**TASK DIRECTIONS**
Return, word for word, only the lines of the data below that lie between the line with "Newport Beach Country" and the line with "Share [button] (442, 743)", those two lines included.

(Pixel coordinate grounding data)
——

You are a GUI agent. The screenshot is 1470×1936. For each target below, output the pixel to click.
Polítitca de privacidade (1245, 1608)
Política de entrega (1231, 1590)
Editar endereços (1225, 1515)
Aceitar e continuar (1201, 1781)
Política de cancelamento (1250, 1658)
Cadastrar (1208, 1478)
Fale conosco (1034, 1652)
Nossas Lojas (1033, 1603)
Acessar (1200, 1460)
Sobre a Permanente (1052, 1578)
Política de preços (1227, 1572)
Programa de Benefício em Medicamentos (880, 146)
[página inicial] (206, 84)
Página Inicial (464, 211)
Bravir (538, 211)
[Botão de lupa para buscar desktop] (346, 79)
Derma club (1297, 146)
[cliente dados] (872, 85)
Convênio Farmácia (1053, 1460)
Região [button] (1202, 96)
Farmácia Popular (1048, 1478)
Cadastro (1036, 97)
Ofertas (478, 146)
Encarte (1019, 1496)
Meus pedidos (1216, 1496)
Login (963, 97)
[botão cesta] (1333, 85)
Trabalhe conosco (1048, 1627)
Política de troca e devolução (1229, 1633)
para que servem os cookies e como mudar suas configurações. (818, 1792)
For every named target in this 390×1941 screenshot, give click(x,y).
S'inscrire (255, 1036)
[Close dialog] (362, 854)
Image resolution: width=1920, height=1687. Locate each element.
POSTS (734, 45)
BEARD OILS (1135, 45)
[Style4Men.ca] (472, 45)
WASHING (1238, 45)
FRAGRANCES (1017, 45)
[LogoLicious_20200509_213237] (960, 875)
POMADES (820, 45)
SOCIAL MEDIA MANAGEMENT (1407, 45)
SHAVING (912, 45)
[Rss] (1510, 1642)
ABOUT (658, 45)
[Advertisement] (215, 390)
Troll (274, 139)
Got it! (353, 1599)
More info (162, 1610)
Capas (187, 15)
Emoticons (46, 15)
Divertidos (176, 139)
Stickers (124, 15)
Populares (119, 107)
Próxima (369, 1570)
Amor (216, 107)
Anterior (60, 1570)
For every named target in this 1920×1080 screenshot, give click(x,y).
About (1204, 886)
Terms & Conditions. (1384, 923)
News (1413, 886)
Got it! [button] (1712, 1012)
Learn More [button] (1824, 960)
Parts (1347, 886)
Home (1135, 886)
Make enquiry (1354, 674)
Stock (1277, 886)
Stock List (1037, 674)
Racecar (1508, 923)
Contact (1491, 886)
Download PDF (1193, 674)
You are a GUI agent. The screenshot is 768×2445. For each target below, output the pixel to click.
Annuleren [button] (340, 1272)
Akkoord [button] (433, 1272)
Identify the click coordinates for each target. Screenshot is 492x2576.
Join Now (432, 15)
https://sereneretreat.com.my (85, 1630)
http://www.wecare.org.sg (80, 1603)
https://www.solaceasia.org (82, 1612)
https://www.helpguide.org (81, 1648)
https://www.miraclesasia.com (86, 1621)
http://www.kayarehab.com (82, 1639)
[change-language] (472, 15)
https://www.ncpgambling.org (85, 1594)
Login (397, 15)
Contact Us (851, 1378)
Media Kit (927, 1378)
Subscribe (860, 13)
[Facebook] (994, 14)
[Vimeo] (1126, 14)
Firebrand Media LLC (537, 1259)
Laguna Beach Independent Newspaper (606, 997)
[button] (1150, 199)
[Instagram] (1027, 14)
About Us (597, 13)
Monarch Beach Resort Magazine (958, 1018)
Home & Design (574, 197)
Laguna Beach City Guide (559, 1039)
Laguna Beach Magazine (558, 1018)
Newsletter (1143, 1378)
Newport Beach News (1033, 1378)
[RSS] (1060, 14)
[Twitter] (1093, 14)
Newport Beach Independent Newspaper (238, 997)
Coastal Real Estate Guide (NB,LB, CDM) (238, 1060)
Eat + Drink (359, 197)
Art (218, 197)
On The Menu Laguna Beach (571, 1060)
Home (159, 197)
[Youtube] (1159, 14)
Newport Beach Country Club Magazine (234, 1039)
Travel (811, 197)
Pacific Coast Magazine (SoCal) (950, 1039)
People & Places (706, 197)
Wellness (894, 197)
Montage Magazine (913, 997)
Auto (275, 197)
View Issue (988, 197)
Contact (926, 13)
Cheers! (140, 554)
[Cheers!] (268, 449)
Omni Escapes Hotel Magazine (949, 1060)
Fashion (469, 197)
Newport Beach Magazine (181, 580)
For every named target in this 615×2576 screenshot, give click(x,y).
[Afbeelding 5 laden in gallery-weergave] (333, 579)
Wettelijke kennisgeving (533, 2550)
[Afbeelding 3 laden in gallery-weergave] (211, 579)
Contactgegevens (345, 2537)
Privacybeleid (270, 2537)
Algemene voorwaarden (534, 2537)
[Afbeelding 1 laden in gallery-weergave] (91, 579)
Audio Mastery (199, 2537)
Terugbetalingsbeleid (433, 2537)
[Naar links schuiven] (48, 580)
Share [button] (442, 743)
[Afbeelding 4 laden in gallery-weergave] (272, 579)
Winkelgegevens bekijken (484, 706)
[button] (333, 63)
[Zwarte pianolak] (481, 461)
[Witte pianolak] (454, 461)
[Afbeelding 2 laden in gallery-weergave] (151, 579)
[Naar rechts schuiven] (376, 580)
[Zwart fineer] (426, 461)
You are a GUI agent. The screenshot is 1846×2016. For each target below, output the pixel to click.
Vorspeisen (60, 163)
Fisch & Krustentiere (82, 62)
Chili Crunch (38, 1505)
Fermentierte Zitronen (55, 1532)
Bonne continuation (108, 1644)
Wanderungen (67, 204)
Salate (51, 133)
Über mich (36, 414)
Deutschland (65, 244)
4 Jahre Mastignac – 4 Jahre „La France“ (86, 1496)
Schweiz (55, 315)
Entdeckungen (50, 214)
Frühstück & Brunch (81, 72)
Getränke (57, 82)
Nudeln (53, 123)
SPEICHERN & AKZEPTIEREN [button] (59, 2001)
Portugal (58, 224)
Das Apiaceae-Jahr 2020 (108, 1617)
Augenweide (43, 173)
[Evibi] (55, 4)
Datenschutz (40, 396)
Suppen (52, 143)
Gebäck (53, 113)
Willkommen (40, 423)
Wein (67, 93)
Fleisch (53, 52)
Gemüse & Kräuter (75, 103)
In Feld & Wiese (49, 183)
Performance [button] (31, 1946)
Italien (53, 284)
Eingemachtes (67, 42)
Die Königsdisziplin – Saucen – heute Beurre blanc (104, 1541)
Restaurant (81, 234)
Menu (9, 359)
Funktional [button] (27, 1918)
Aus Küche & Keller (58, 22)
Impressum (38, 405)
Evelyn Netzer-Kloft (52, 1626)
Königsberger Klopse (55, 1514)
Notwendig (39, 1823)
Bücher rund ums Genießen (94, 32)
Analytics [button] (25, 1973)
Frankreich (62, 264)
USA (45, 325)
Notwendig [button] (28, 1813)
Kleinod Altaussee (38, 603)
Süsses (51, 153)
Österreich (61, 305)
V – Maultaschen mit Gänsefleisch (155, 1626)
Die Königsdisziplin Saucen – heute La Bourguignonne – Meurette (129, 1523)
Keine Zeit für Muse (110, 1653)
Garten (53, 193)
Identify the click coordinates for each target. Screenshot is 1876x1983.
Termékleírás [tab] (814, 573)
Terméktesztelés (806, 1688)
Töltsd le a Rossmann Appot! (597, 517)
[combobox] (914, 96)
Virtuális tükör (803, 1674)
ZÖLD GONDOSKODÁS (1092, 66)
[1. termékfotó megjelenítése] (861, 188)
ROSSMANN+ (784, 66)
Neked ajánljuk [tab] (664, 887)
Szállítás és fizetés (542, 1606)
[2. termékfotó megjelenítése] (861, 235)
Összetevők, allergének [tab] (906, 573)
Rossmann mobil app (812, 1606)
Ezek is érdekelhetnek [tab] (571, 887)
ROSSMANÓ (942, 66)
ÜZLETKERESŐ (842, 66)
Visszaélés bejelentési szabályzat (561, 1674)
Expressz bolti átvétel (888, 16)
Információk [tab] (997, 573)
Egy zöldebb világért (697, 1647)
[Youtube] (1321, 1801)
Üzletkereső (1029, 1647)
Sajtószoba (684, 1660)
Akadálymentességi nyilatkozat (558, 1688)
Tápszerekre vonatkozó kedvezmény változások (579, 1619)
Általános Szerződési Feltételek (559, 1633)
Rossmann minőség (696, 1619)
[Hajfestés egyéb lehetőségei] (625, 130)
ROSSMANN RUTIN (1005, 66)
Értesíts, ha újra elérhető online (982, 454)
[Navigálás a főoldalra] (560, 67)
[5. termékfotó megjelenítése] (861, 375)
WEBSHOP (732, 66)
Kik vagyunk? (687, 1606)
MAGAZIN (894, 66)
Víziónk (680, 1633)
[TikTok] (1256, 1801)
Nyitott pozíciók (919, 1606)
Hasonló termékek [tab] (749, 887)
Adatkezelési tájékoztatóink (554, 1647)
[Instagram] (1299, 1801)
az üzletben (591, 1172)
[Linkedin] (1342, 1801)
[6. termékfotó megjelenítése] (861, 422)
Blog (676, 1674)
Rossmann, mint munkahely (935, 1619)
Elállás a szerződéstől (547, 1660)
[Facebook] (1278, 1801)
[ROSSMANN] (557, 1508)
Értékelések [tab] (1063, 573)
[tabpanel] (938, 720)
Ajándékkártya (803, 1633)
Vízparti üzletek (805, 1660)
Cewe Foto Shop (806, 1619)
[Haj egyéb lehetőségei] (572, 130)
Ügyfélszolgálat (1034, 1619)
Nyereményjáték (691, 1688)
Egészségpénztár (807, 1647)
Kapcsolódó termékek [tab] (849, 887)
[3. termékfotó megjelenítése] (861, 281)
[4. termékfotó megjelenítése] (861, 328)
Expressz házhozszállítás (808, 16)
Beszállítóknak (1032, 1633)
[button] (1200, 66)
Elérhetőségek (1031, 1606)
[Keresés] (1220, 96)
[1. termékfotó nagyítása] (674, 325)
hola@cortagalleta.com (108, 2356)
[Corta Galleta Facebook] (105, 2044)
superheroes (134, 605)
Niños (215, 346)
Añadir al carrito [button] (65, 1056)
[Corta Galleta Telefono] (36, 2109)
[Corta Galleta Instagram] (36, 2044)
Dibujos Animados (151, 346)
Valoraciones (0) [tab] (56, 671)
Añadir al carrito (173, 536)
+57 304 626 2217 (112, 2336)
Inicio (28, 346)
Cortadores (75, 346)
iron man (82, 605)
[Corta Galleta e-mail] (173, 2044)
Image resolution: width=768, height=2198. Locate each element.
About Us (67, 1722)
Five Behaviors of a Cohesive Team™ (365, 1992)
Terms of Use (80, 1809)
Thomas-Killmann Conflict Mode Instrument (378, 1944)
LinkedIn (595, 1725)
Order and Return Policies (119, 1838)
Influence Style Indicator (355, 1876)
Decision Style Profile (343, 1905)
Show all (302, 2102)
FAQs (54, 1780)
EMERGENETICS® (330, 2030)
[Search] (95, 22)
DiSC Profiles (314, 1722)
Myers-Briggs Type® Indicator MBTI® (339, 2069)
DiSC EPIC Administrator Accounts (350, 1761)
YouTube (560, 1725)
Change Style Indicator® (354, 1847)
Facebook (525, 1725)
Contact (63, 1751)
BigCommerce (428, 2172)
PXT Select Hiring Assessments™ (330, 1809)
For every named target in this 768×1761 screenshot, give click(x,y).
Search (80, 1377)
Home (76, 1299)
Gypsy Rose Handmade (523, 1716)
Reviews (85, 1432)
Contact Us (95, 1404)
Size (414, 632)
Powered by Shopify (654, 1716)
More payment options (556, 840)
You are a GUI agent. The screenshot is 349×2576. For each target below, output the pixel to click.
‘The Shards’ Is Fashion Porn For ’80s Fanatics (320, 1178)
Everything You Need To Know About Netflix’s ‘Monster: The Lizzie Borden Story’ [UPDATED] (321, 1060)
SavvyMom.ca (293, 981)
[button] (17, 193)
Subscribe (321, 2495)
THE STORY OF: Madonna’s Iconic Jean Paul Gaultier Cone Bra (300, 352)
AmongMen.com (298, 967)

——

**RESULT BELOW**
Newport Beach Country Club Magazine (234, 1039)
Travel (811, 197)
Pacific Coast Magazine (SoCal) (950, 1039)
People & Places (706, 197)
Wellness (894, 197)
Montage Magazine (913, 997)
Auto (275, 197)
View Issue (988, 197)
Contact (926, 13)
Cheers! (140, 554)
[Cheers!] (268, 449)
Omni Escapes Hotel Magazine (949, 1060)
Fashion (469, 197)
Newport Beach Magazine (181, 580)
For every named target in this 615×2576 screenshot, give click(x,y).
[Afbeelding 5 laden in gallery-weergave] (333, 579)
Wettelijke kennisgeving (533, 2550)
[Afbeelding 3 laden in gallery-weergave] (211, 579)
Contactgegevens (345, 2537)
Privacybeleid (270, 2537)
Algemene voorwaarden (534, 2537)
[Afbeelding 1 laden in gallery-weergave] (91, 579)
Audio Mastery (199, 2537)
Terugbetalingsbeleid (433, 2537)
[Naar links schuiven] (48, 580)
Share [button] (442, 743)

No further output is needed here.